Siempre he llevado con gran deportividad que me critiquen o incluso que me insulten: ni me he enfadado demasiado ni he pensado jamás en tomar represalias. Cuando alguien te insulta es porque piensa que existes, que eres un ser real que merece ser despreciado, pero real, al fin y al cabo.
Lo que últimamente no soporto de ninguna manera es que me ignoren. Creo que es porque yo no lo hago con nadie, pues contesto religiosamente a todos los correos que recibo (que son muchos y variados, casi siempre sobre temas que benefician al que me los escribe, no a mí), a todas las llamadas telefónicas (que luego resultan ser de gente que quiere venderme cosas) e incluso a gran parte de los comentarios que mis lectores me hacen en las redes sociales.
El moderno arte del ninguneo nadie lo ha ejercitado con tanta habilidad conmigo como Luis Eduardo Aute.
Estuvimos juntos en una caseta, en una Feria del Libro, en Madrid. Para los que no sepan el protocolo tácito que suele seguirse en estos casos contaré que cuando coincides tres horas con otro escritor en ocho metros cuadrados (o menos, porque las autoridades organizadoras reducen cada vez más el espacio) lo educado es presentarse, conversar sobre temas literarios, interesarse por las publicaciones del otro y, como culmen de ese despliegue de cortesía muy de agradecer, regalarle uno de tus libros para que él te obsequie a su vez con otro de los suyos. En algunos casos no vuelves a ver a esa persona en tu vida. En muchos otros creas unos vínculos profesionales que benefician a ambos (participación mutua en presentaciones de libros, reseñas, etc.) o directamente unas sólidas amistades de por vida que te proporcionan contento y que siempre te alegras de haber hecho.
Bueno, pues, como dije antes, nunca nadie me fustigó tanto con su indiferencia y su silencio como Aute. A los elogios que le hice de su obra (sus letras de canciones, que es lo que firmaba) respondió con tanta frialdad que casi salgo de allí con una pulmonía. Mis intentos de educada conversación fueron truncados de raíz por los monosílabos despectivos con los que me respondió, pues sus noes y sus síes equivalían contextualmente a los típicos «¡Váyase usted a hacer gárgaras!» o «¡Deje ya de molestarme!».

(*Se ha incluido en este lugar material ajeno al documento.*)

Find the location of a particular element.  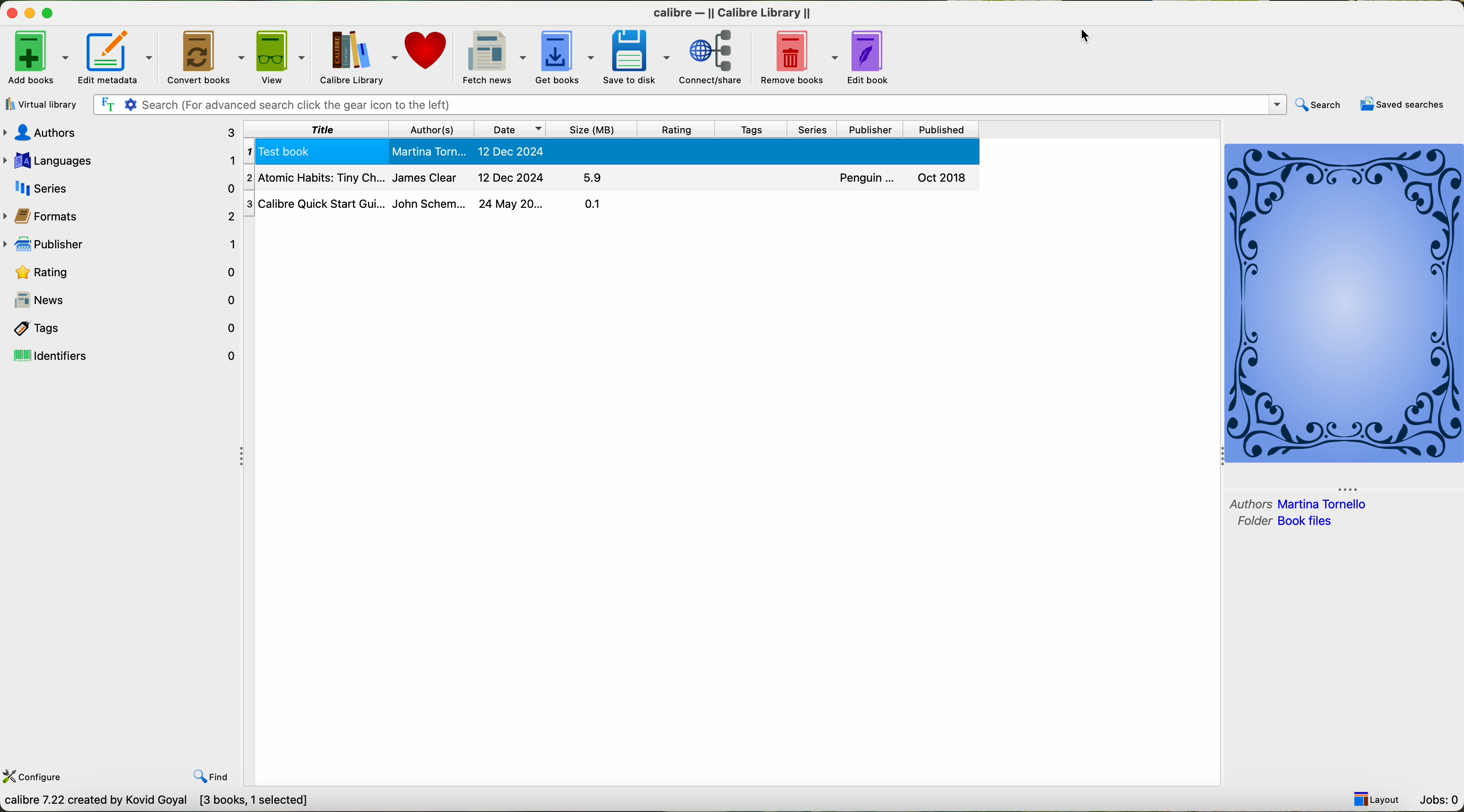

Test book is located at coordinates (618, 154).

Abandoné mis esfuerzos de gentileza por inútiles y me dediqué a las labores propias de mi sexo (en este caso, como escritor que soy, convencer a mi editor allí presente para que se dignara publicar tres o cuatro manuscritos míos en años sucesivos, aparte del que ya había aceptado).
Acudió gente a comprar el libro de Aute, pero poquita. Se veía que esto lo tenía de mal humor. Enfrente de nosotros un cuarentón fondón y con gorra de pizzero (Blue Jeans) tenía una larga cola de quinceañeras en top esperando para la firma. Aute lo miraba con envidia.
Y entonces aparecieron por allí una madre cuarentona y una hija veintona (o cuarentañera y veinteañera, respectivamente, pues debería haber una equiparación adjetival). Cogieron tres libros de Aute como si fueran sagrados. La madre tenía lágrimas en los ojos de la emoción. La joven le dijo al cantante:
«No puedo creerme que esté aquí, al lado suyo. En mi familia es usted una leyenda viva y reverenciada. A mi padre, como todos en casa, le encantaba su música.» Por la manera de decirlo era obvio que el padre ya no vivía.
«Yo me he criado desde pequeña con sus canciones», prosiguió la muchacha. «Estar con usted aquí hoy es una de las cosas más bonitas que me han pasado en la vida».
Aute firmó los tres ejemplares de manera mecánica, mirando para otro lado y sin hablar con ellas ni contestarles ni una sola palabra. Ni una en absoluto. Ellas no parecieron molestarse, sino que siguieron con sus miradas de adoración a su ídolo.
Aute sacó su teléfono e, ignorando a sus admiradoras, se puso a hacer una llamada (que bien podía haber esperado cinco minutos).
Como no les decía nada, las dos mujeres se marcharon tan felices con sus libros, sin dejar de piropear a Aute con palabra muy hermosas y sentidas que cualquiera hubiera agradecido que le dijeran. (Aunque habrían sido mucho más felices si el cantante se hubiese dignado a decirles alguna frase amable y facilita, como, por ejemplo, «¡Me alegro de que mi música haya acompañado sus vidas!» o simplemente «¡Muchas gracias!».
Aute no sabía —no quería saber— que las palabras son gratis y que no nos cuesta nada acariciar con ellas a nuestros semejantes.